Hot off the press: New paper in Chemical Engineering Journal!

The paper “Mitochondria-targeted magnetic gold nanoheterostructure for multi-modal imaging guided photothermal and photodynamic therapy of triple-negative breast cancer” has been published in Chemical Engineering Journal. The paper is co-authored by Anna Roig and a former N&N Group member Siming Yu (now Guangdong Provincial Engineering and Technological Research Center for Drug Carrier Development, Guangzhou).
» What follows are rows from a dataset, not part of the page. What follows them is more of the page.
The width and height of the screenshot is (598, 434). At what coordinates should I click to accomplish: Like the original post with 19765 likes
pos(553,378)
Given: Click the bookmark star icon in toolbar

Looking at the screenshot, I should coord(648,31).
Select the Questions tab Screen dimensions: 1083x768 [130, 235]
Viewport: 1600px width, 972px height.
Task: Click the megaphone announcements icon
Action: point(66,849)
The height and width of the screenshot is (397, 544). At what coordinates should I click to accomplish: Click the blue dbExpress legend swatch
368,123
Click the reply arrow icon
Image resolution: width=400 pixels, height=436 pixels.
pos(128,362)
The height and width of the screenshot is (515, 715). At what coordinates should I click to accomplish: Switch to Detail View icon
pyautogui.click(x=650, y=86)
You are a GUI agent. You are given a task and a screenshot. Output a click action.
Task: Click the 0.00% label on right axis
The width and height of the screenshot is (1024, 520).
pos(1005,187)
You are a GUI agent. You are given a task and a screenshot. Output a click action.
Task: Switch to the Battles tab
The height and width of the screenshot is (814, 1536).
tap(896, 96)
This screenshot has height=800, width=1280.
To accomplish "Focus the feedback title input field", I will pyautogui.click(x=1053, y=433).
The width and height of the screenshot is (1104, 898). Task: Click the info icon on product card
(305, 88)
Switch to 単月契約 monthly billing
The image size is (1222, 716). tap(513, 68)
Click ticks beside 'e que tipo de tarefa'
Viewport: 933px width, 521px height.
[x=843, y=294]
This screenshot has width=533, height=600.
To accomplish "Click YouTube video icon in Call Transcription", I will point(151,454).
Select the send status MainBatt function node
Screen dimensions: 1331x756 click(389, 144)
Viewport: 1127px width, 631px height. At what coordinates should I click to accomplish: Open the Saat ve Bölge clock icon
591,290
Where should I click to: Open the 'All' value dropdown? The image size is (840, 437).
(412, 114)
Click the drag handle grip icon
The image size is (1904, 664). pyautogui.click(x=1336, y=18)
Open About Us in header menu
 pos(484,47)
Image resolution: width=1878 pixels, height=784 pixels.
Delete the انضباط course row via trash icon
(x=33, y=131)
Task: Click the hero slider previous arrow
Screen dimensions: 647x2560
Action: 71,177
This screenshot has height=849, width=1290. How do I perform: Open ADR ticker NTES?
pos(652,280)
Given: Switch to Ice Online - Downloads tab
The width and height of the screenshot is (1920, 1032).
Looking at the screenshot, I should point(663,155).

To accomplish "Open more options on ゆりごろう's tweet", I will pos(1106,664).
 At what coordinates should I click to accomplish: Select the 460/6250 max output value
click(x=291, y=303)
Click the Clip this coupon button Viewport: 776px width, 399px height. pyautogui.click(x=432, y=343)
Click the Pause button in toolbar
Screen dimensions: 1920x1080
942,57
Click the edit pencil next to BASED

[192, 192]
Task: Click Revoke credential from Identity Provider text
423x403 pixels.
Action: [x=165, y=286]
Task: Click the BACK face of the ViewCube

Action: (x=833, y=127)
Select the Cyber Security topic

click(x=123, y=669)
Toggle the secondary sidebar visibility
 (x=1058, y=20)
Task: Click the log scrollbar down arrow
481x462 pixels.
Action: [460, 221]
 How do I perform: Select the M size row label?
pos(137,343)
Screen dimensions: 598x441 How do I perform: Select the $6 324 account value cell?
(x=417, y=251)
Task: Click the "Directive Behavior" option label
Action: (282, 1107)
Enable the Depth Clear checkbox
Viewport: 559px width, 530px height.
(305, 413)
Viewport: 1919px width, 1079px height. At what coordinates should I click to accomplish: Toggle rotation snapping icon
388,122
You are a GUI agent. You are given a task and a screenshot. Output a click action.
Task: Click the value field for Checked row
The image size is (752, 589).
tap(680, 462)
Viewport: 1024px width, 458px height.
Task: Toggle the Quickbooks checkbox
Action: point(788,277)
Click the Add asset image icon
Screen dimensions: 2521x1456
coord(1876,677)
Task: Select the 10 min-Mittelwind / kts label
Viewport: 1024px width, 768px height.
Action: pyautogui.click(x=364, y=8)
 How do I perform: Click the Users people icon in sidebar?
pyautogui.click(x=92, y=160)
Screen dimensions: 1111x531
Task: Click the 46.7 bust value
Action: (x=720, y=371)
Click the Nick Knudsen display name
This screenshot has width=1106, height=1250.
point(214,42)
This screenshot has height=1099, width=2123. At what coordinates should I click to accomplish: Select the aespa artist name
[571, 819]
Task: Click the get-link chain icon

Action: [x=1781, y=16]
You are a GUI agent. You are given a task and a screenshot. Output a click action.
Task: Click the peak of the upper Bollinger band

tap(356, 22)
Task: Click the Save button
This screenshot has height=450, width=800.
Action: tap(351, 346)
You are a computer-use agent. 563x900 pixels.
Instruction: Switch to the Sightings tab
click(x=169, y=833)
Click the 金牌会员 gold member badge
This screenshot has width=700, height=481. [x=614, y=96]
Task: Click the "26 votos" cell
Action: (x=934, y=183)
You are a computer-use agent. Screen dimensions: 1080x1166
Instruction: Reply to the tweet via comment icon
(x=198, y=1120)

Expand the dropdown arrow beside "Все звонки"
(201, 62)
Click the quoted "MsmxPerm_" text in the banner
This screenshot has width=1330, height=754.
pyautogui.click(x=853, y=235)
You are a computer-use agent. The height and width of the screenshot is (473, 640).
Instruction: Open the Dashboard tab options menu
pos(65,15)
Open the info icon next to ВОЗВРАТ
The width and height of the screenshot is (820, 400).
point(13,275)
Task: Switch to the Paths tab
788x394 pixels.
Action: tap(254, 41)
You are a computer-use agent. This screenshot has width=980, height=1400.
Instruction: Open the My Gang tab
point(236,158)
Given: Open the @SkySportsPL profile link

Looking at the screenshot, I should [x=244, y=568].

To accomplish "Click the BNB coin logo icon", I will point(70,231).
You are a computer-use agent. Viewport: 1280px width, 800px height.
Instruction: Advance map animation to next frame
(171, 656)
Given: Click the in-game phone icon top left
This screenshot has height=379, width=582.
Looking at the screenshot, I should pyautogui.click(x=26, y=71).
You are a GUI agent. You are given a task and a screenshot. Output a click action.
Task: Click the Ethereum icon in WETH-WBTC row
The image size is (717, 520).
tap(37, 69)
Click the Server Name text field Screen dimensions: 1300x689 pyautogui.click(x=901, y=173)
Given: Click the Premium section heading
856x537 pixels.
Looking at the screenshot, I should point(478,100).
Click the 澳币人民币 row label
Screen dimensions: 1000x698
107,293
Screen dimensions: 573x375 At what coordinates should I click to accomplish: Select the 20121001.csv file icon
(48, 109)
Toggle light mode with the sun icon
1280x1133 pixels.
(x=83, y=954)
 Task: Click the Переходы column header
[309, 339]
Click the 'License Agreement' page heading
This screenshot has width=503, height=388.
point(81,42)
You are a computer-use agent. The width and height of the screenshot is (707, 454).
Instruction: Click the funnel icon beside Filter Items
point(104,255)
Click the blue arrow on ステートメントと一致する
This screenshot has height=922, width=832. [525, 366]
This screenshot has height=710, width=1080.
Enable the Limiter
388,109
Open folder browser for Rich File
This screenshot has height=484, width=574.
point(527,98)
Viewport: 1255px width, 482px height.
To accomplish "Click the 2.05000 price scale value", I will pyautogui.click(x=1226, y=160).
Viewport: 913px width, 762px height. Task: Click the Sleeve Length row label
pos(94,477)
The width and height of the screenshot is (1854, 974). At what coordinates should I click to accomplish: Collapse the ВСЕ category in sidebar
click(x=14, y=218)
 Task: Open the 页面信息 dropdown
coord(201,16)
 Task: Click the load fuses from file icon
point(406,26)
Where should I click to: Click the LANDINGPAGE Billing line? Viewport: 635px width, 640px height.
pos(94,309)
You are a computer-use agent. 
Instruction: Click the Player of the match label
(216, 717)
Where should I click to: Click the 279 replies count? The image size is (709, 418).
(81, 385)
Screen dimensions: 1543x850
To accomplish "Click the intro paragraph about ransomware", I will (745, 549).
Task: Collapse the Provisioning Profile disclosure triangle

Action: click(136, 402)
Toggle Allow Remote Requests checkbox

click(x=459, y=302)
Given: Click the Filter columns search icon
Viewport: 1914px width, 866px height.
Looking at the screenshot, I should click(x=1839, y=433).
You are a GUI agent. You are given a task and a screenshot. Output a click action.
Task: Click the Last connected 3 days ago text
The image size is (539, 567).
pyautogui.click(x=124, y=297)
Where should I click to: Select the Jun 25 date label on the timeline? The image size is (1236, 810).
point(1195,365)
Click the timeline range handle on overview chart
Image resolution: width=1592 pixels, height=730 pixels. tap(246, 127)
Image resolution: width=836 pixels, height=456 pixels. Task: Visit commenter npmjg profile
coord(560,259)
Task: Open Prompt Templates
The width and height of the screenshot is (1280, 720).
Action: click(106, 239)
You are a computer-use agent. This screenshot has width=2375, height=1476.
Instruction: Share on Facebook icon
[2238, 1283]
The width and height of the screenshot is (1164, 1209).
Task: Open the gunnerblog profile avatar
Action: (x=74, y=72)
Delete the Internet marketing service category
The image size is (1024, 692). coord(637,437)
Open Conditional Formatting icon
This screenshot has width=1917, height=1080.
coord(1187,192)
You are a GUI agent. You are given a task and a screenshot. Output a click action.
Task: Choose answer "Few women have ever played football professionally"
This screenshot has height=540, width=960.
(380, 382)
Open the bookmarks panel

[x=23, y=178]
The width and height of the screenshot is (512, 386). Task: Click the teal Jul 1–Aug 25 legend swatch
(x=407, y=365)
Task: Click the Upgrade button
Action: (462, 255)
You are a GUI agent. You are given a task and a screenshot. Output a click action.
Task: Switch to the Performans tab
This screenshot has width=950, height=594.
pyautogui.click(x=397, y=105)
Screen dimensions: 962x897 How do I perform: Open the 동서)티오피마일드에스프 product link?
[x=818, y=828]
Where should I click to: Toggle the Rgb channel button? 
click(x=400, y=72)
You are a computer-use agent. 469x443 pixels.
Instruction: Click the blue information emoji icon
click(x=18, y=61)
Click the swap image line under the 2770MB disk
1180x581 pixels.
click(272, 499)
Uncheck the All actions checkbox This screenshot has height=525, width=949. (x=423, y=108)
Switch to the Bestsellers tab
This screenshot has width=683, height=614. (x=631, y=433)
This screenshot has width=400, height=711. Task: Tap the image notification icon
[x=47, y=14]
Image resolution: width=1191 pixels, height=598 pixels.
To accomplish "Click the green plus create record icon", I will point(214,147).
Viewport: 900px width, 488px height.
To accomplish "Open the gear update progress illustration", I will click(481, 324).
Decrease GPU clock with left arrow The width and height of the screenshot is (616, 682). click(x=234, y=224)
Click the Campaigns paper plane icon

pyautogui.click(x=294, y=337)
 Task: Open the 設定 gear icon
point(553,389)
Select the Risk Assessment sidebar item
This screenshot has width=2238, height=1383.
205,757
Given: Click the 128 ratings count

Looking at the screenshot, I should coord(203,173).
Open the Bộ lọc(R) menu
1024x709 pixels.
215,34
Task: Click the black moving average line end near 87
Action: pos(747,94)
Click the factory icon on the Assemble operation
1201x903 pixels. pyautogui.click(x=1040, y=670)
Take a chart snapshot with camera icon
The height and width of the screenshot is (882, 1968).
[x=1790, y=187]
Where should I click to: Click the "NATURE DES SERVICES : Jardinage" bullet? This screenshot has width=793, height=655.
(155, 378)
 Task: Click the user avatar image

Abstract: Triple-negative breast cancer (TNBC) is a type of highly aggressive cancer that is hard to be cured by the commonly used chemotherapy, mainly due to the lack of effective tumor targeting ability of the current drugs and TNBC drug resistance. Therefore, development of novel strategies for precise and high-efficient therapy of TNBCs is urgently needed. In the present work, a multifunctional magnetic gold nanoheterostructure with photosensitizer Ce6 loading (MGN@Ce6) was designed and synthesized for synergistic photothermal and photodynamic therapy (PTT/PDT) of TNBC. To improve the tumor targeting ability, cRGD and TPP cationic molecule, which can specifically target α_vβ₃ integrin of cancer cell membrane and mitochondria, respectively, were functionalized on the nanosystem obtaining MGN@Ce6@RT. In vitro and in vivo fluorescent imaging demonstrated that cRGD and TPP functionalization largely enhanced the delivery-efficiency of MGN@Ce6@RT into TNBC cells and tumors. Under 880 nm and 660 nm laser irradiations, MGN@Ce6@RT exhibited strong hyperthermia effect and ROS generating ability, which exerted a synergistic anti-TNBC effect by completely suppressed the tumor growth of the nude mice model. Moreover, by integrating superparamagnetic and near infrared light absorption properties into a single nanocomposite, MGN@Ce6@RT was proved to be able to realize magnetic resonance, X-ray computed tomography and photoacoustic tri-modal imaging of in vivo tumors. In all, we provide a novel strategy for precise delivery of functional nanosystems to TNBC tumors to achieve more satisfying treating outcome.